Quick hit: Prop 8 ruled unconstitutional

Yesterday Vaughn Walker, Chief Judge of the Northern California U.S. District Court, ruled  CA Prop 8 unconstitutional on Due Process and Equal Protection grounds.  You can read the full ruling here (scribd online) or here (pdf).

There’s much more to be said about the detailed, thorough text of the decision, but for now it’s worth highlighting a couple points.  One, Judge Walker forcefully argued that Prop 8 was based on unproven assertions that gay and lesbian couples are inferior to straight couples:

Proposition 8 fails to advance any rational basis in singling out gay men and lesbians for denial of a marriage license. Indeed, the evidence shows Proposition 8 does nothing more than enshrine in the California Constitution the notion that opposite-sex couples are superior to same-sex couples.  Because California has no interest in discriminating against gay men and lesbians, and because Proposition 8 prevents California from fulfilling its constitutional obligation to provide marriages on an equal basis,the court concludes that Proposition 8 is unconstitutional.

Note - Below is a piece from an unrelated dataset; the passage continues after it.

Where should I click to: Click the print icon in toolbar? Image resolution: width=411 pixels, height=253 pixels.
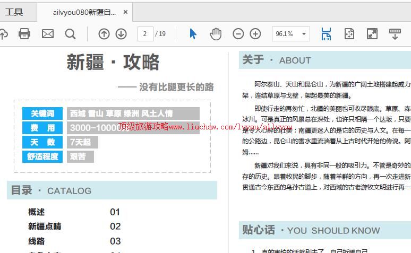pyautogui.click(x=24, y=34)
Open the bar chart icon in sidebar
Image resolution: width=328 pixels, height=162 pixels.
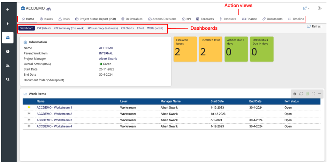(x=8, y=65)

Secondly, the ruling is not just an argument for the equality of heterosexuals and sexual minorities, or an argument for marriage equality, it’s an argument for gender equality as well:

The evidence shows that the movement of marriage away from a gendered institution and toward an institution free from state-mandated gender roles reflects an evolution in the understanding of gender rather than a change in marriage. The evidence did not show any historical purpose for excluding same-sex couples from marriage, as states have never required spouses to have an ability or willingness to procreate in order to marry. FF 21. Rather, the exclusion exists as an artifact of a time when the genders were seen as having distinct roles in society and in marriage. That time has passed.

The right to marry has been historically and remains the right to choose a spouse and, with mutual consent, join together and form a household. FF 19-20, 34-35. Race and gender restrictions shaped marriage during eras of race and gender inequality, but such restrictions were never part of the historical core of the institution of marriage. FF 33. Today, gender is not relevant to the state in determining spouses’ obligations to each other and to their dependents. Relative gender composition aside, same-sex couples are situated identically to opposite-sex couples in terms of their ability to perform the rights and obligations of marriage under California law. FF 48. Gender no longer forms an essential part of marriage; marriage under law is a union of equals. (Emphases mine)

It’s no exaggeration to say that this is an unprecedented declaration of gender equality from a federal court.  Amazing, and incredibly encouraging.

Lastly, it’s important to remember that in the end this isn’t about some abstracted notion of equality.  This is about how inequalities materially affect people’s lives – people who are fully human, and fully deserving of the rights, worth, and dignity that every human being merits.  This reflection by Celia Perry on what Judge Walker’s decision means to her as the daughter of a lesbian couple is a great reminder of what’s at stake here, and incredibly moving:

I was eight when Braschi’s case was decided. Like any normal eight-year-old, I certainly wasn’t up on LGBT caselaw, and I definitely didn’t know how precarious my family’s legal situation was. But although I didn’t understand it intellectually, I could feel it in my gut. I knew that my family was different, and that most Americans didn’t approve of it. No matter how loving a family is—and let me tell you, mine epitomizes the four-letter verb—that’s a whole lot of shame for a third-grader to internalize. And that shame is probably part of the reason why, in October 2008, I was a sobbing mess as I spoke at my moms’ wedding. (They’d scheduled the wedding before the November elections, knowing that Prop. 8 would likely pass, making their nuptials no longer legally viable.) As I stood before 150 of our closest friends and family with one mom on either side of me, so many things raced through my mind, like all the times I heard the word “faggot” casually thrown around at recess, and how Ellen DeGeneres stunned the nation when she came out on TV only a decade earlier. But most of all, the thing making me bawl like a baby was knowing that I hadn’t talked to my best friend about my moms being gay until after we’d graduated from high school in 1999. And that, right there, is why marriage is so important. It’s a public seal of approval. It’s our society saying that one’s sexual orientation, or the sexual orientation of one’s parents, doesn’t bestow second-class citizenship. And that it’s never something to be ashamed of.

It didn’t take Judge Walker’s ruling today for me to know that my moms deserve the rights of marriage. But after all this time, it sure is good to hear a judge say it.

“One’s sexual orientation, or the sexual orientation of one’s parents, doesn’t bestow second-class citizenship.”  Because there’s no such thing as a second-class human being.  This is a great day for the cause of equality, one more victory in the struggle to build a society where the full humanity and dignity of all people are respected.